The rate of enterprises with specific knowledge and actions related to ESG (environment, society, governance) is still very low. Many businesses have not fully assessed the risks as well as the opportunities that green transformation brings to the supply chain, products or business strategy, Dr. Luc analyzed.
Mr. Luc also pointed out that difficulties in resources, lack of information and management capacity are major barriers that make green transformation not really a part of the long-term strategy of many businesses. When businesses themselves are not ready, access to green credit capital - which requires high standards, transparency and long-term orientation - becomes even more distant.
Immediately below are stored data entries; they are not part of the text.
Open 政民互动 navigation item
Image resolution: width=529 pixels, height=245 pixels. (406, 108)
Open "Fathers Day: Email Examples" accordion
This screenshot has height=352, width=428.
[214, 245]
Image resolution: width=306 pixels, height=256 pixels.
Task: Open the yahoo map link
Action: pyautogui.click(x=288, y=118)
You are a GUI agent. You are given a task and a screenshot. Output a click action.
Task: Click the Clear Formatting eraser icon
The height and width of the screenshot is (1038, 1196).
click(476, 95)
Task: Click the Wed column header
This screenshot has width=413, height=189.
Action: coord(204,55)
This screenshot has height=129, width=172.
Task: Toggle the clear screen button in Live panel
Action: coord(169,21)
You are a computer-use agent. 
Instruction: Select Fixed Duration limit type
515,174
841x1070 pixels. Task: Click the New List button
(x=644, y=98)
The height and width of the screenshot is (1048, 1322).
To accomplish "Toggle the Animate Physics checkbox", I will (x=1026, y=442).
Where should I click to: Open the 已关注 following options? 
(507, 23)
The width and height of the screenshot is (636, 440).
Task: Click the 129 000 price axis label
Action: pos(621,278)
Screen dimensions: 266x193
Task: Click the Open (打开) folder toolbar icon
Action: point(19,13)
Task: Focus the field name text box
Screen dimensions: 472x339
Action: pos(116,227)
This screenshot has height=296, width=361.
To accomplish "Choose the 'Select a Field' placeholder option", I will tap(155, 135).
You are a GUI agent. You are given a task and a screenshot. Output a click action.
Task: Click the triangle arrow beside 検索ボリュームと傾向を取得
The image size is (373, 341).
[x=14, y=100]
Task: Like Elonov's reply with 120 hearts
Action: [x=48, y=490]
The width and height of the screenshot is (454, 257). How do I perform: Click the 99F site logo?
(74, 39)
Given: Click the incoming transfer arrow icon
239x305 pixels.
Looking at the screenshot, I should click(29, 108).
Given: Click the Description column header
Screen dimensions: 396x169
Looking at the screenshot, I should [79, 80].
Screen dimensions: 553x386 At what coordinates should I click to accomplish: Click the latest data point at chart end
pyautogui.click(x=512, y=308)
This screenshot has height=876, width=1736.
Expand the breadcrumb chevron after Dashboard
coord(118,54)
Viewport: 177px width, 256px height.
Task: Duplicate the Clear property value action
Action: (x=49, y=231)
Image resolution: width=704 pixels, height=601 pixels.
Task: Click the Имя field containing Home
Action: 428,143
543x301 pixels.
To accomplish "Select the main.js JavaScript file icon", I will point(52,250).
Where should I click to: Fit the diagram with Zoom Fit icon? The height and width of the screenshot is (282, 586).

Therefore, although credit institutions have a policy of developing green credit, they are forced to focus on large customer groups - units capable of meeting strict requirements. Meanwhile, small and medium-sized enterprises are easily left behind in the transformation journey.
policy is not synchronous, banks are confused in implementation
According to the Department of Economic sectors Credit - State Bank, the banking system is still facing many difficulties in implementing green credit synchronously and effectively. The biggest obstacle is the lack of a national green classification portfolio as well as a clear system of environmental assessment criteria and quantities. This causes credit institutions to lack a basis to identify, classify green economic activities and accurately count credit resources for green growth and environmental protection.
The institutions and policies to support investment in green growth have not yet been fully issued. Important mechanisms such as the green bond market, carbon market, or preferential policies on taxes, fees, capital, engineering, planning, etc. for each industry and field are still not complete, causing banks to lack the necessary support tools to expand green credit.
The problem of capital sources is also a major bottleneck. Mobilizing international resources is difficult due to global economic and political instability, high USD interest rates and exchange rate risks. Meanwhile, domestic capital sources are not suitable for the term - green projects need long-term capital but banks mainly mobilize short-term capital, creating a large gap and liquidity risks.
Another factor is the uneven awareness of businesses and investors about green finance. The fear of new financial products, combined with a lack of information and monitoring data on environmental compliance, makes it difficult for credit institutions to assess and control risks. In particular, investing in green credit requires banks to improve their professional capacity, invest in risk management systems, technology and staff training - something that not all banks are willing to implement synchronously in current conditions.